The HOG and LBP features are called handcrafted features. Although these are enhanced middle-level features that provide some degree of detection performance over low-level features, such as edges or corners, various new features are emerging that improve vehicle detection performance. Therefore, we propose a feature that can improve vehicle detection performance using selective multi-stage feature extraction and fusion from a CNN. The proposed features effectively reduce dimensionality while including the characteristic vehicle image information and are robust to noise. To selectively extract and fuse features in the CNN model, we must analyze each CNN layer’s feature map. Therefore, we introduced a visualization technique to simplify this task, as shown in Figure 3.
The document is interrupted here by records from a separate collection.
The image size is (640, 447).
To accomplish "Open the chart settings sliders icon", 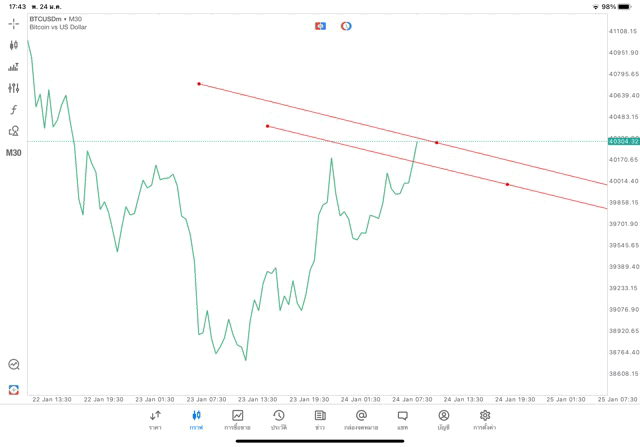I will tap(14, 88).
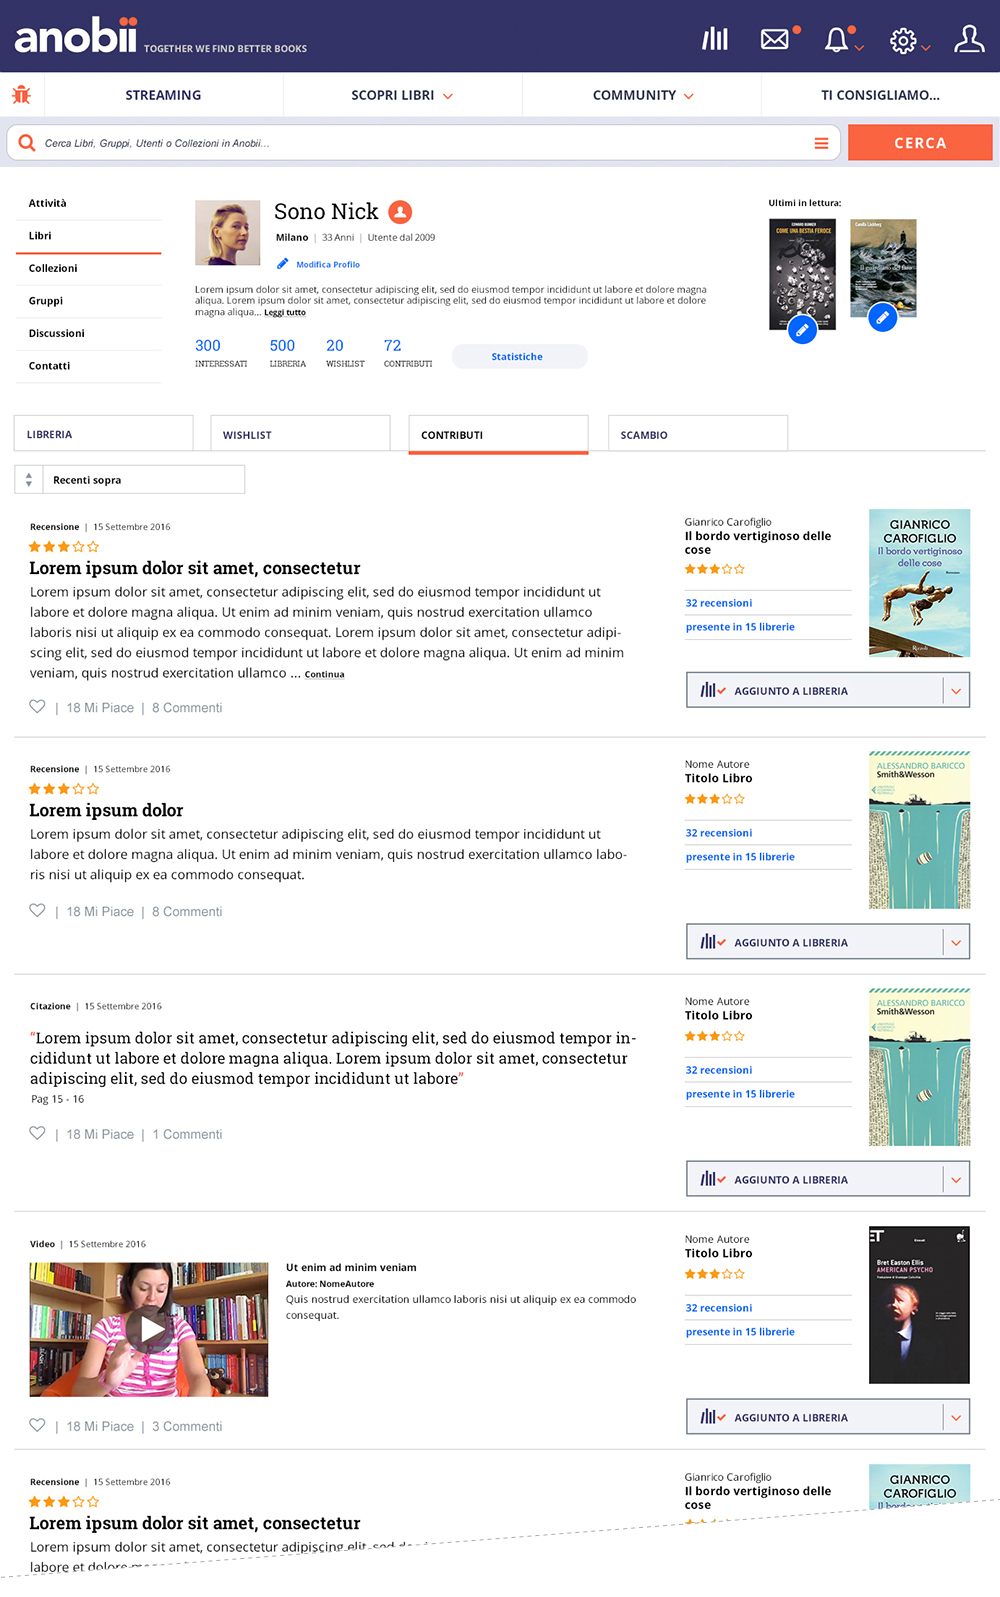This screenshot has height=1597, width=1000.
Task: Select Collezioni in the sidebar menu
Action: pos(89,268)
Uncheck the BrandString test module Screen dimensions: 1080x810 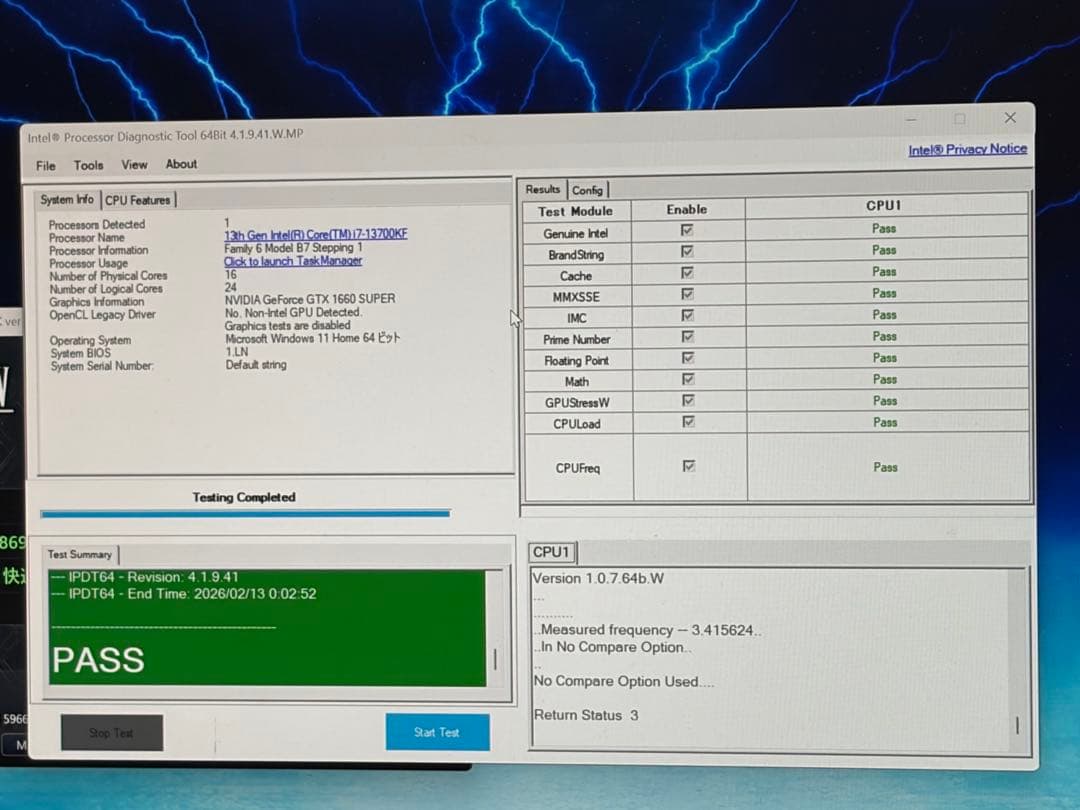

First, we constructed a validation dataset to be used as the input images for the CNN model to visualize the feature map. The validation dataset must not include any images from the training dataset. We investigated the feature maps learned for each CNN layer. When a validation dataset image was input into the trained CNN model, the trained filters in the first convolution layer performed a convolution operation, producing the feature map. The proposed technique visualized these feature maps. The feature maps from the first convolution layer passed through the Relu layer and then to the next convolution layer that performed further convolutions with the previously trained filters, producing the feature map of the second convolution layer. Thus, we obtained the feature maps for all the layers as the image passed through the final convolution layer. Visualizing these feature maps allowed the verification of what vehicle image information was learned as a feature for each layer’s feature map. The visualization technique was essential to selectively extract and fuse features from each layer of the CNN model. Figure 3 shows each numbered layer, and the subsequent sections discuss the feature map visualization in this numerical order to describe the feature map characteristics in each layer.

(1) Verification Dataset

Figure 4 shows a typical example image from the validation dataset that was input into the CNN to visualize the feature maps in the trained CNN model in the subsequent sections.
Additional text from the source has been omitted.